Mr Hunt said choice was particularly irrelevant in emergency care and that market forces would not create good integrated community care - one of the service’s main priorities.

Jeremy Hunt

Choice is not the main driver of performance improvement, says Jeremy Hunt

The health secretary gave the example of an integrated care package for a 90-year-old man, with early onset Alzheimer’s and diabetes. Such a patient would need a “bundle of services” and someone with whom “the buck” stopped, ensuring he received the care and support necessary to keep him out of hospital. “That’s something where I don’t think the market will ever be able to deliver,” Mr Hunt said. “That’s why you need to have proper information [and] peer review.”

He said choice was working for some services and predicted it “will be particularly important when it comes to things like residential care - people choosing a care home for their grandparents”.

“Once we’ve got [Care Quality Commission] ratings for care homes, it will have massive impact, and there will be a massive commercial imperative [to achieve good ratings]”.

But, overall, the health secretary emphasised that transparency about quality using CQC ratings and other data would instead drive improvement.
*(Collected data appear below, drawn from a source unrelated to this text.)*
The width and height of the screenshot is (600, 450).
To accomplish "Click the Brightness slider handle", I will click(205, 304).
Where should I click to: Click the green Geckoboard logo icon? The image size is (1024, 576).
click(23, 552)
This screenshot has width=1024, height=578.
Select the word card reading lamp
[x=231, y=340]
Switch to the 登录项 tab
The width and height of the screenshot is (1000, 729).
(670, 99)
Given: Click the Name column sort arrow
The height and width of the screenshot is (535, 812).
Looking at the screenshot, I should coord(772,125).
This is because it led to “very strong peer review, and desire to improve” for both organisations and professionals.


The health secretary pointed to “very powerful commissioning” as a more important factor than choice, particularly where integrated services were needed.

He said he wanted to see a regime similar to provider inspection and special measures introduced for commissioners, which would be overseen by NHS England. The health secretary also plans to introduce new metrics for assessing CCGs and “whole systems”.

Patient level cost data

Mr Hunt named another priority as ensuring commissioners had patient level cost data.
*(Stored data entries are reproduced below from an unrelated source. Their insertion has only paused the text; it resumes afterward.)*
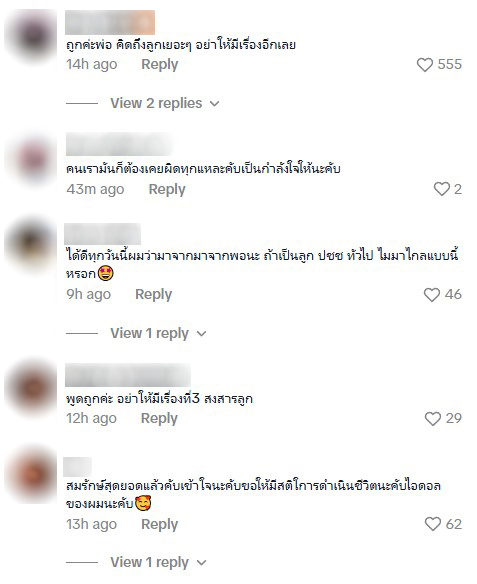The image size is (477, 584).
Task: Open avatar of 12h ago commenter
Action: [x=32, y=388]
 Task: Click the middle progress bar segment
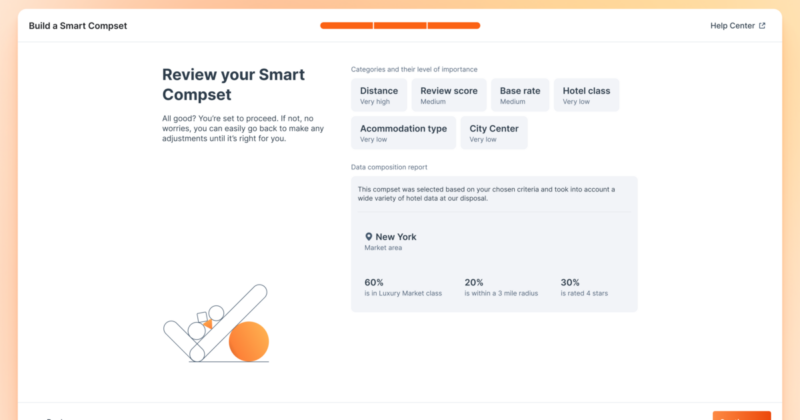point(400,26)
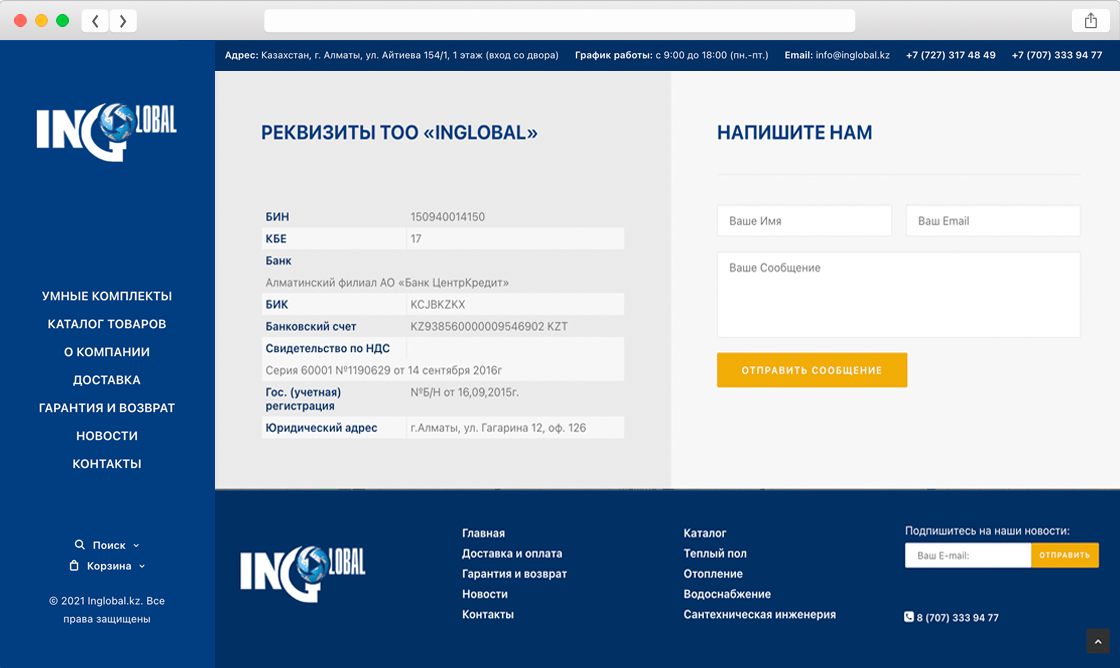Click the search magnifier icon in sidebar

click(x=80, y=545)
“You can’t commission smartly unless you know the whole cost that a patient represents to the health and social care system,” he added. “At the moment CCGs don’t collect that data.”

Asked about the regulatory barriers often cited by commissioners, Mr Hunt said: “We are actively working to [address access problems] at the moment. I’m identifying it as a very, very serious issue that we need to resolve and I don’t pretend there isn’t a job for government.”